A moderna intolerância religiosa.

Talvez o grande problema não tenha sido a decisão do supremo em si, mas sim os argumentos que a maioria usou para justificar o assassinato dos anencéfalos. Acho perfeitamente possível que uma pessoa seja a favor da medida, e que consiga argumentar de forma razoável sobre sua posição. Posso não concordar, mas reconheço a dificuldade da questão e lembro que durante muito tempo eu tive dúvidas a respeito. O lamentável, e grotesco, foi usar a intolerância religiosa como argumento para permitir mais esse crime contra as leis naturais.

Quando gente como Marco Aurélio Melo, de quem já tive admiração um dia, coloca que um cristão está impossibilitado de colocar-se diante do estado como cristão, e defender suas idéias de moralidades, temos um intolerância. Sim, o ministro não é obrigado, e nem deve, aceitar nenhum argumento de fé de um cristão, mas se conhecesse um pouco de Tomás de Aquino saberia que tem sim que escutar com atenção os argumentos de razão pois o cristianismo não foi construído apenas por questão de fé, mas por longos e metódicos raciocínios filosóficos e ao longo de séculos.
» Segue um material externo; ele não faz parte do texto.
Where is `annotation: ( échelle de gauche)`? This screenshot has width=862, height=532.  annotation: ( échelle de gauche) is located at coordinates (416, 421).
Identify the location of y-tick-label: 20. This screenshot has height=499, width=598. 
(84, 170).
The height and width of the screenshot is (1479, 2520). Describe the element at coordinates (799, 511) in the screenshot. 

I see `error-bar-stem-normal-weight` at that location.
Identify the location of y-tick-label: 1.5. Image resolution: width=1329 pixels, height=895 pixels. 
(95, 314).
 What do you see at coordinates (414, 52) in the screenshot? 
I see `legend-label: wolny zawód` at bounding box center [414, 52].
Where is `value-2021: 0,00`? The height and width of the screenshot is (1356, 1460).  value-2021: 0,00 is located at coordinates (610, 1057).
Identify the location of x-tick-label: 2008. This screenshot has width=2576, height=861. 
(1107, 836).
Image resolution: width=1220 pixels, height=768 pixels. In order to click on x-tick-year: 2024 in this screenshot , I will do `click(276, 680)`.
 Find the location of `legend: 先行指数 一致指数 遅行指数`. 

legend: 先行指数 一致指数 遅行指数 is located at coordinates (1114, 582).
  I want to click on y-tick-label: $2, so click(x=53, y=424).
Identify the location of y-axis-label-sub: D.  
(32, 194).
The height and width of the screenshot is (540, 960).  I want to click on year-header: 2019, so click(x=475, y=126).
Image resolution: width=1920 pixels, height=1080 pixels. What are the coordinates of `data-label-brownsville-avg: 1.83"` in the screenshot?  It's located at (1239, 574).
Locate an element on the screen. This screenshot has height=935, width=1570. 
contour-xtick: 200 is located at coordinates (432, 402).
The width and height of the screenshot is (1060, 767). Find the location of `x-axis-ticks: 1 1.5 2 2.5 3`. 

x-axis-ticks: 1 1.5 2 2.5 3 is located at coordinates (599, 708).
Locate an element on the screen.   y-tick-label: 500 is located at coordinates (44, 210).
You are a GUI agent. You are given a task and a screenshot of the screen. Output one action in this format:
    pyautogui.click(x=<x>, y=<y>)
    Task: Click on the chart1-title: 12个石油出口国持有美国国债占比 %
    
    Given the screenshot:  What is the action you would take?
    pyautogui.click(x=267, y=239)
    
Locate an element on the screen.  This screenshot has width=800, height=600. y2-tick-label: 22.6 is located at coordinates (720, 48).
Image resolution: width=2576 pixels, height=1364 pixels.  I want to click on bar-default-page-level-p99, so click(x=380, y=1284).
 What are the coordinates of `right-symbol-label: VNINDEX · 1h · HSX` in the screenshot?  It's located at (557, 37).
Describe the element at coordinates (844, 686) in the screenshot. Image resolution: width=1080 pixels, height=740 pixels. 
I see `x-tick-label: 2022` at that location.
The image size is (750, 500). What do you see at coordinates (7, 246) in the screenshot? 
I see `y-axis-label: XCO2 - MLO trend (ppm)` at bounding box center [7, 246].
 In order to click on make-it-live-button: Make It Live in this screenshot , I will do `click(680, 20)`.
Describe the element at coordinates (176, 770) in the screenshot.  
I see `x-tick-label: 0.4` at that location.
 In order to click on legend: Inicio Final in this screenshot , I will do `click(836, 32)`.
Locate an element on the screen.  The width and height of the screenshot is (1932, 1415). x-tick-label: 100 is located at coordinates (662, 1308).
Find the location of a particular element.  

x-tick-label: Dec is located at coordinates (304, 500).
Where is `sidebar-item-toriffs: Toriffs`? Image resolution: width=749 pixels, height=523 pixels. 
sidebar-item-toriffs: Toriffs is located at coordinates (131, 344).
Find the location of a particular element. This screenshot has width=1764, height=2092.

A religião não é uma supertição que podemos deixar de lado sempre que quisermos como querem os intolerantes, mas sim uma visão de mundo, uma chave interpretativa que nos dá um ponto seguro para refletirmos sobre nossa própria existência. Não quer dizer que seja infalível, longe disso, como o próprio Aquino demonstrou inúmeras vezes e foi incisivo ao afirmar que poderíamos sempre estar errados em questão de fé; mas que poderíamos estar certo também. Em sua ânsia de provar uma pretensa superioridade sobre as pessoas comuns, como um arauto do saber, o ministro deixou de lado o tratamento justo que se espera de um magistrato e simplesmente usou a causa como pretexto para um ataque fortuito contra o sentimento religioso das pessoas, sem perceber que sua própria postura foi exatamente do sectarismo religiosos que imaginava estar combatendo. Marco Aurélio pretendeu seu portador da luz, só conseguiu mergulhar nas trevas.

Alguns ministros e muita gente boa foram pelo mesmo caminho, exaltando a cultura da morte. Tenho uma amiga que trabalha com saúde pública; menos de 48 horas depois da sentença já tínhamos hospitais públicos prontos para abortar essas crianças. Falta oxigênio para as coisas mais simples, mas nunca faltam meios para tirar um vida. A cultura da morte é de uma eficiência verdadeiramente demoníaca.

Acho que uma pessoa de bom senso, poderia levantar muitas dúvidas sobre essas questões. O que caracteriza uma anencéfalo? Mesmo que sua expectativa de vida seja reduzida, quem pode decidir sobre a vida de outra pessoa? É possível dizer que um anencéfalo não tem vida? Por que? É possível uma pessoa, ou grupo de pessoas, definir o que é vida? Como ficam as mães depois da decisão tomada, não estão sujeitas a arrependimentos terríveis? A quem pertence a vida de um ser humano? Como fica o pai?

Talvez a maior pergunta de todas seja simplesmente: diante de tudo que se sabe, e principalmente, do que não se sabe, qual a postura que deve ser adotada, a de permitir ou não permitir o aborto?

Um dos princípios do próprio direito que os ministros dizem defender tanto diz que na dúvida deve-se votar pró-réu. O que é ser pró-réu quando se refere a uma vida?

A cultura da morte pode ter ganho essa; e ainda aberto o caminho para novas vitórias. Mas ninguém contraria a lei natural impunimente. Podem aguardar.

Um último comentário. Que democracia é essa em que 11 pessoas podem decidir sobre a vida do restante? Como podem 11 pessoas definir um direito á vida? Os que estão comemorando hoje, cuidado!, ninguém garante o que esses mesmos 11 podem estar decidindo a seu respeito amanhã.